- Culinary career
- Current restaurant Mandarin Oriental Landmark Hotel in Hong Kong;

= Richard Ekkebus =

Executive chef in Hong Kong

Richard Ekkebus is the Culinary Director of Mandarin Mandarin Oriental, The Landmark Hong Kong and its fine dining restaurant, Amber. The restaurant was awarded three Michelin Stars in 2025.

==Biography==
Ekkebus began as an apprentice under Michelin-starred chefs Hans Snijders and Robert Kranenborg in the Netherlands. He won the prestigious Golden Chefs Hat for ‘Young Chef of the Year’ while he was in the Netherlands. He then further honed his skills under the tutelage of Pierre Gagnaire, Alain Passard and Guy Savoy.

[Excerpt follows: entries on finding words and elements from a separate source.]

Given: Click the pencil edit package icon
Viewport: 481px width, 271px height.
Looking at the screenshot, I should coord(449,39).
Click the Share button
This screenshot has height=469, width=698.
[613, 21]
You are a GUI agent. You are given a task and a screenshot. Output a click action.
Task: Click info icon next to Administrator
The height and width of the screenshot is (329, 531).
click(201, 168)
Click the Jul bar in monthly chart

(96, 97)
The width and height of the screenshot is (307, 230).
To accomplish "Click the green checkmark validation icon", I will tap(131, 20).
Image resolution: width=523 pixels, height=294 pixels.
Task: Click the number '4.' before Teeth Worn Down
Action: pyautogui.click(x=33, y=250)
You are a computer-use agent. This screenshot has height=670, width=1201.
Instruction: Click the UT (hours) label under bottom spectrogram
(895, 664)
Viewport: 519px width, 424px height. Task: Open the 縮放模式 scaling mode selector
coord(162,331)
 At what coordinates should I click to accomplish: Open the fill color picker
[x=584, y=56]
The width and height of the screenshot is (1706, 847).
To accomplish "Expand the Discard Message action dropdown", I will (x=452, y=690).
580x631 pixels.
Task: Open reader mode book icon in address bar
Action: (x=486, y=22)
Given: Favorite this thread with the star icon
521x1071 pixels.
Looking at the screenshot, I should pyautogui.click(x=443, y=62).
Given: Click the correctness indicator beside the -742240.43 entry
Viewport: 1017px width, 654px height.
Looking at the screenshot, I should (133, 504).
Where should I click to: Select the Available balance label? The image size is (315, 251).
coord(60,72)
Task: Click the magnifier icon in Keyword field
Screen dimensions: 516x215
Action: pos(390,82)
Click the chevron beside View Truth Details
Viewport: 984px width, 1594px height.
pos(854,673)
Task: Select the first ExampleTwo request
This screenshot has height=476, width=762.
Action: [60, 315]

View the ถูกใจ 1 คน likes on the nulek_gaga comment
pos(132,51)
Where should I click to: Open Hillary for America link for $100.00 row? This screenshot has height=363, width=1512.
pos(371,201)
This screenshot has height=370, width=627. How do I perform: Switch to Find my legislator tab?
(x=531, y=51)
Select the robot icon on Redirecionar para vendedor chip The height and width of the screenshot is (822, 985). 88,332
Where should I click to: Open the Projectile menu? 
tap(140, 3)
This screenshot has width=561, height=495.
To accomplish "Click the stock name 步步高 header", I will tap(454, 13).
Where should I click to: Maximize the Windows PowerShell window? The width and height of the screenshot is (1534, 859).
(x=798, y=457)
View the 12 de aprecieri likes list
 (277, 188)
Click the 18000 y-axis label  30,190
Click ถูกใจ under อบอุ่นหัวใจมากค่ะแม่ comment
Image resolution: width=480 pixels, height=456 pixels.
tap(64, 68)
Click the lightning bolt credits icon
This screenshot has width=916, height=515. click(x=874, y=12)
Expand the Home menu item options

He then became the executive chef at the Royal Palm Hotel in Mauritius. After seven years, he then took on the executive chef position at The Sandy Lane in Barbados.

Ekkebus has cooked for top international celebrities such as Michael Jordan, Tiger Woods, Beyoncé and Andrew Lloyd Webber.

His signature creations include transparent Gillardeau oysters and cucumber ravioli; Anjou pigeon, green pistachio foam, minced leg samosa, turnips caramelized mellow grey shallots, banyuls and chocolate emulsion; black truffle and foie gras sushi; and iced pandan leaf sabayon with ginger ice-cream and cashew brittle.

Dishes created by Richard Ekkebus will be served to KLM's World Business Class passengers from 1 December 2012 until the end of September 2013 on all intercontinental flights out of Amsterdam. A new development is that Richard Ekkebus’s dishes will also be served on flights out of Hong Kong.